Künstliche Intelligenz (KI) gilt schon seit langem als Wundermittel, um den Menschen ein für alle Mal von schnöden Routineaufgaben zu befreien. Und die Entwicklungen der letzten Jahre rücken dies in greifbare Nähe, wie der kometenhafte Aufstieg von KI-Tools zeigt. Gerade im Bereich Kommunikation breitet sich der Einsatz von KI gestützten Anwendungen rasant aus. Kein Wunder – gerade international vernetzte PR-Agenturen helfen schnelle und akkurate Übersetzungen, Transkriptionstools oder Tools zur Content-Erstellung sehr. Das Kölner Übersetzungswerkzeug DeepL etwa überzeugte in kurzer Zeit dermaßen viele Anwender und Investoren, dass die gerade 2017 gegründete Elternfirma mittlerweile mit über eine Milliarde Euro bewertet wird. Auch KI-basierte Transkriptionsdienstleistungen wie sonix.ai oder der Bildgenerator Dall-E entwickeln sich schnell und werden immer besser.

**GEZEIGTES MATERIAL**

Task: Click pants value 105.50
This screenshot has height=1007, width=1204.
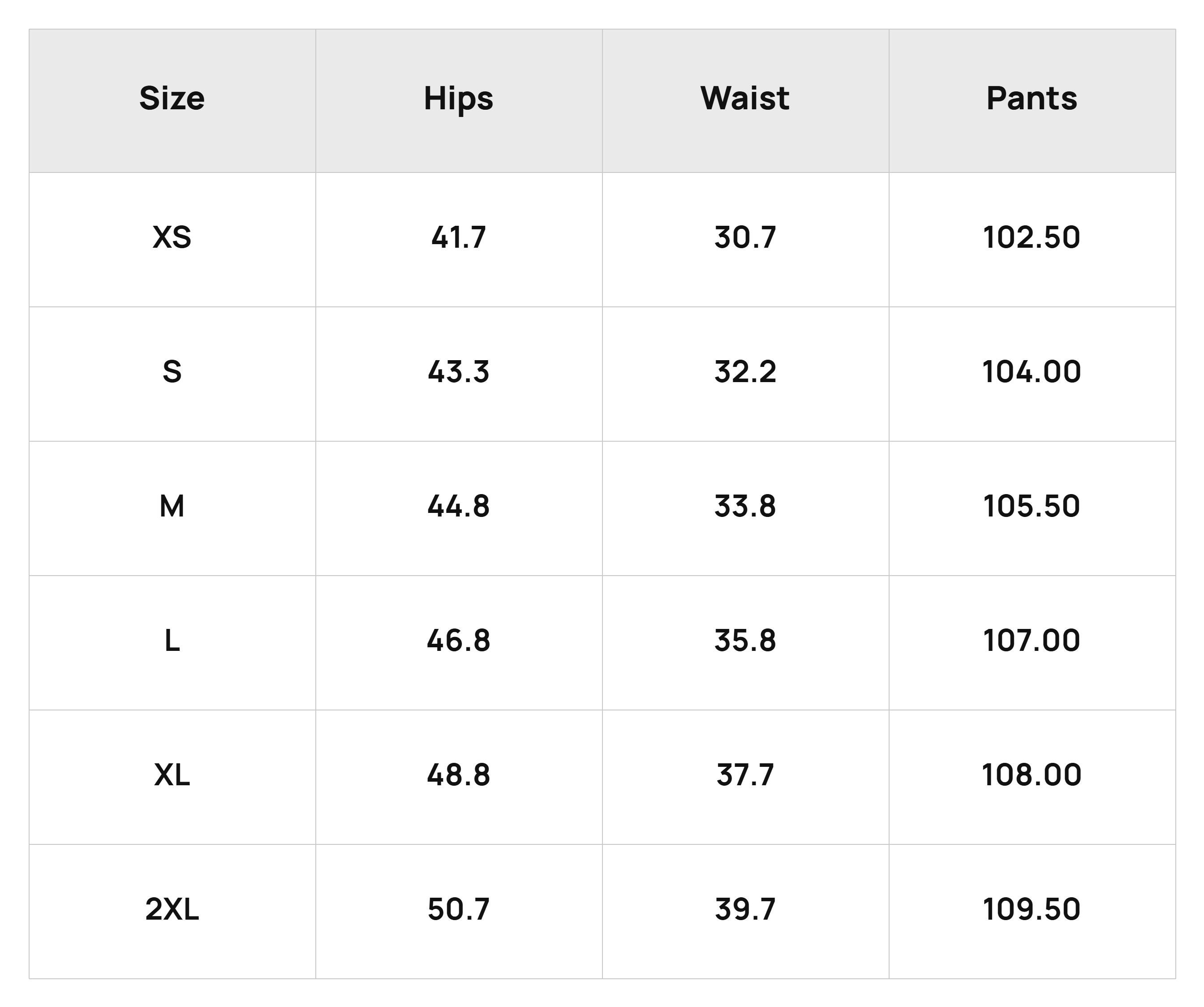Action: point(1032,506)
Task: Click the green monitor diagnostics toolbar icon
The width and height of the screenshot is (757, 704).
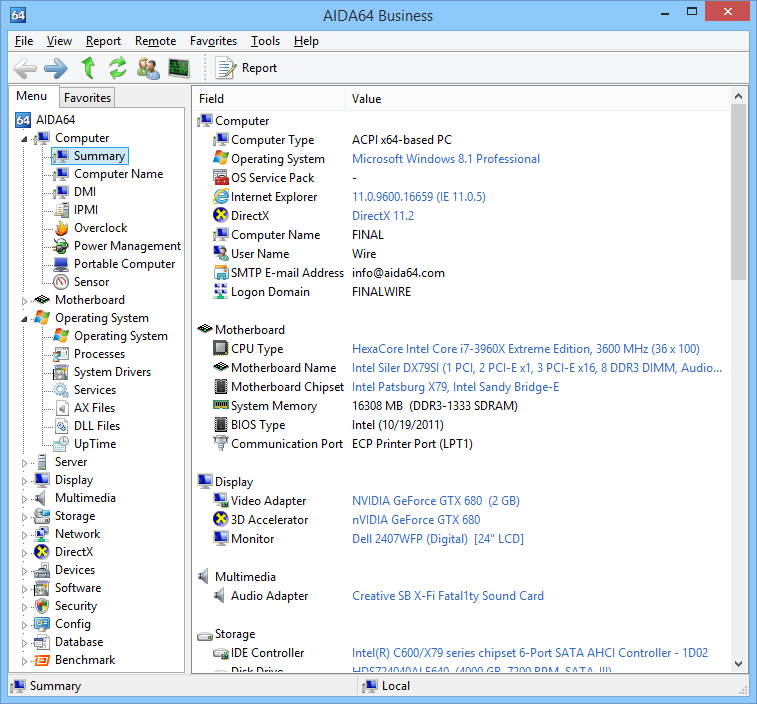Action: point(179,68)
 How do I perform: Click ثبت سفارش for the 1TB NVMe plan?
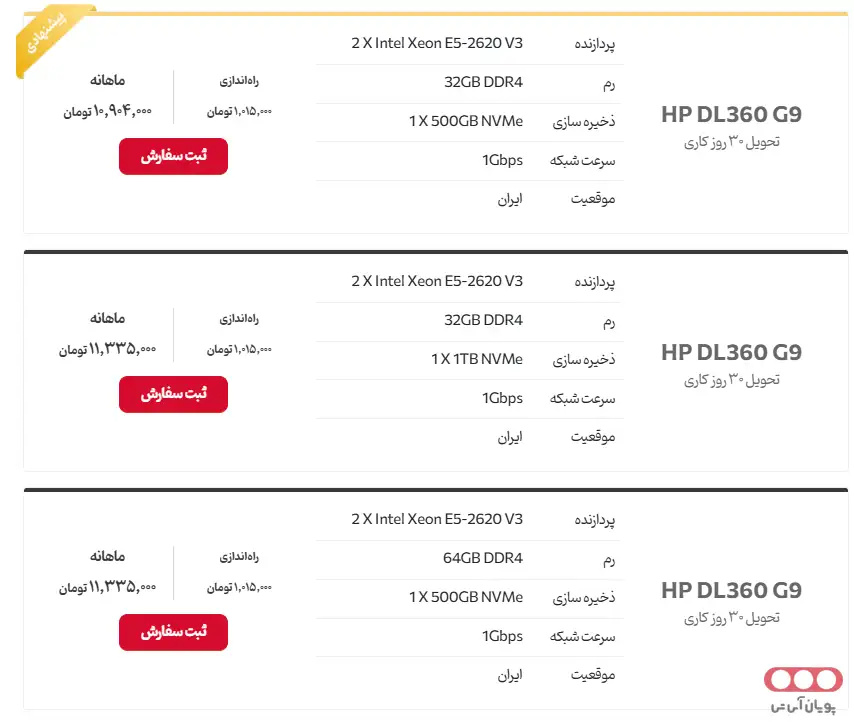tap(173, 394)
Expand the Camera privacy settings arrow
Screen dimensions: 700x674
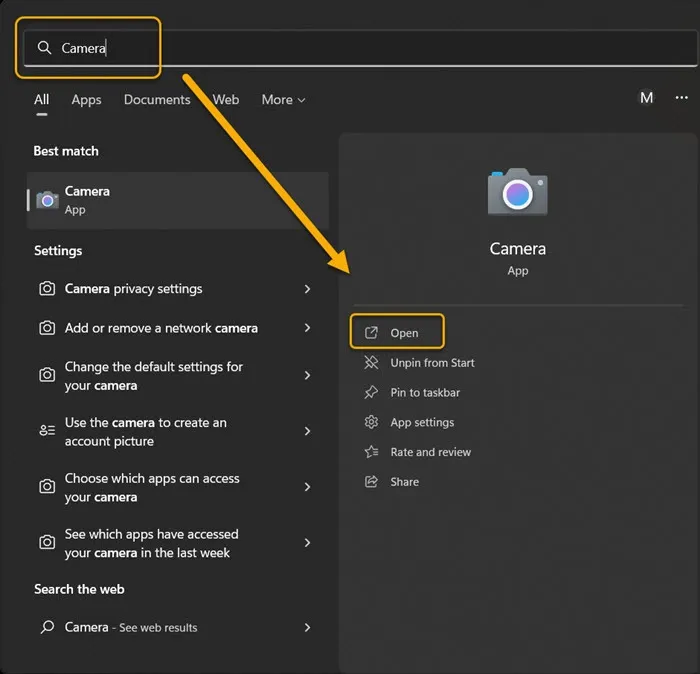click(x=307, y=289)
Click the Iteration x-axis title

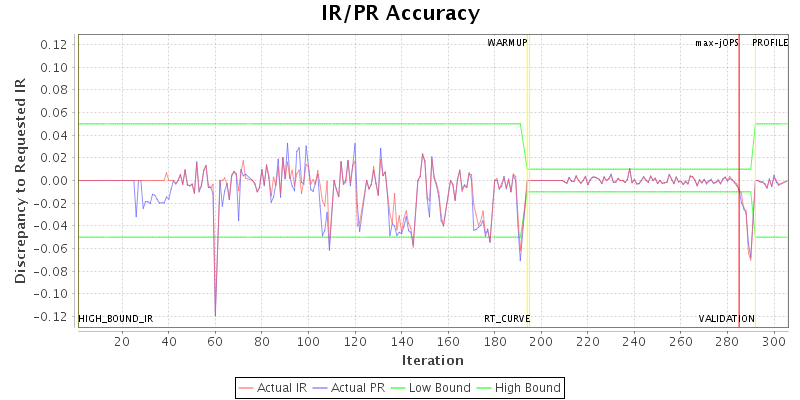[x=432, y=360]
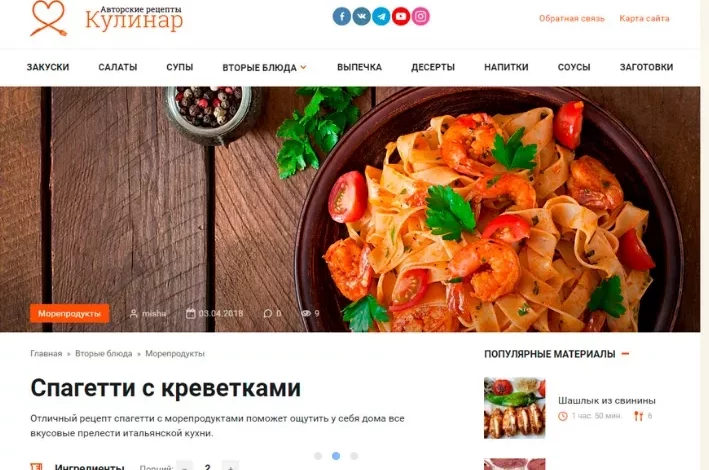Image resolution: width=709 pixels, height=470 pixels.
Task: Go to Главная in the breadcrumbs
Action: pyautogui.click(x=46, y=354)
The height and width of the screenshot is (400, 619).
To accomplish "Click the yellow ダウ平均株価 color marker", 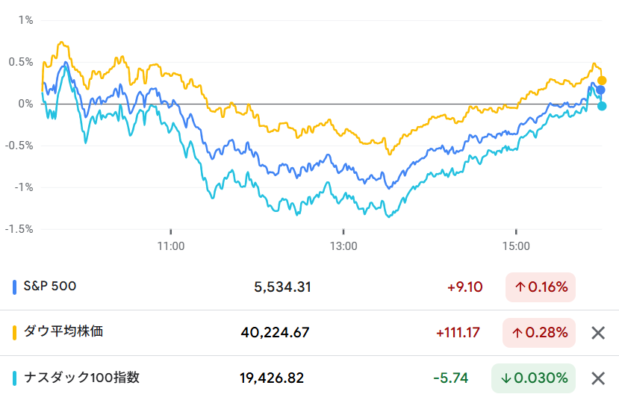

**AUFGABENSTELLUNG**
In welchem Jahr wurde laut dem Lesetext über künstliche Intelligenz die Elternfirma von DeepL gegründet? Stützen Sie sich ausschließlich auf den Lesetext.

**ANTWORTFELD**
Im Jahr 2017.